A Catholic aid agency has warned that the spiralling cost of food will exacerbate global malnutrition already affecting over 820 million people in developing countries.
“Currently we have over 40 times the population of Australia who are malnourished”, said Caritas Australia CEO Jack de Groot.“The number of malnourished people today would fill the MCG for the next 8200 weekends or until the finals in the year 2165 – that in itself is difficult to comprehend, but if we don’t act as a global community to address the growing problems of food security now, the problem will be much worse.”
“The first step for the global community in challenging the pending food crisis is to ensure people get enough food to eat tomorrow. This may require price controls on essentials in the short term. In the long term, such price controls are not sustainable and we must put the people on the ground back in charge of their own food security futures.”
According to Mr de Groot, a key challenge in the looming food crisis is to get the policy settings right in order to address food security in the medium to long term.
“Climate change is a good example. Everyone has jumped on the bio fuels wagon and whilst bio fuels such as ethanol are part of the answer to the climate crisis, it is completely immoral to be diverting food stocks to fuel whilst people are starving. We must get the balance right.”
“Already we are hearing that people from New Ireland in PNG are suffering food shortages. Our own region is joining a growing crisis that extends from the Philippines, to Haiti, across to Malawi and back to East Timor, who are all staggering into a food crisis”, said Mr de Groot.

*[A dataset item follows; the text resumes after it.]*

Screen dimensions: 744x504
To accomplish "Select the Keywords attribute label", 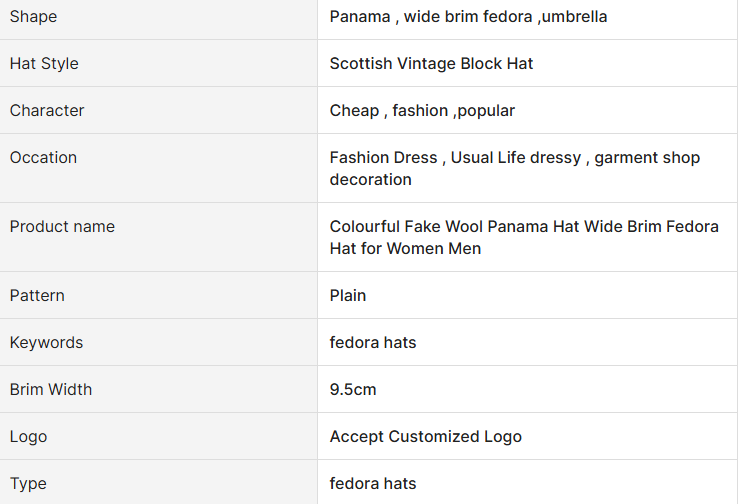I will [x=46, y=342].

“Of course the poorest will be worst affected with rising food prices as their inability to pay higher prices further limits their purchasing power. Caritas will continue to be a voice for the most marginalized in inhibiting the impacts of the emerging food crisis.
“A further challenge into the future is the issue of sustainability. We know that food aid is an expensive way to deliver aid. Communities on the ground must have control of their food production needs and this sets a further challenge for food policy in the era of globalisation”.
Mr de Groot continued, “the World Food Program needs to refocus themselves as not just a collection and distribution point for food aid but actively pursue policy settings which ensure local communities are in charge of their own food security”.
“Last year we saw for the first time more people living in urban rather than rural settings. Hence the burden on food producers is growing. This trend in rural urban drift means the minority are now producing food for the majority, policy makers must ensure that farmers are supported in this area.
Caritas Australia and the international network of Caritas agencies working in countries throughout the developing world, has always focused on food security and sustainable agriculture”, concluded Mr de Groot.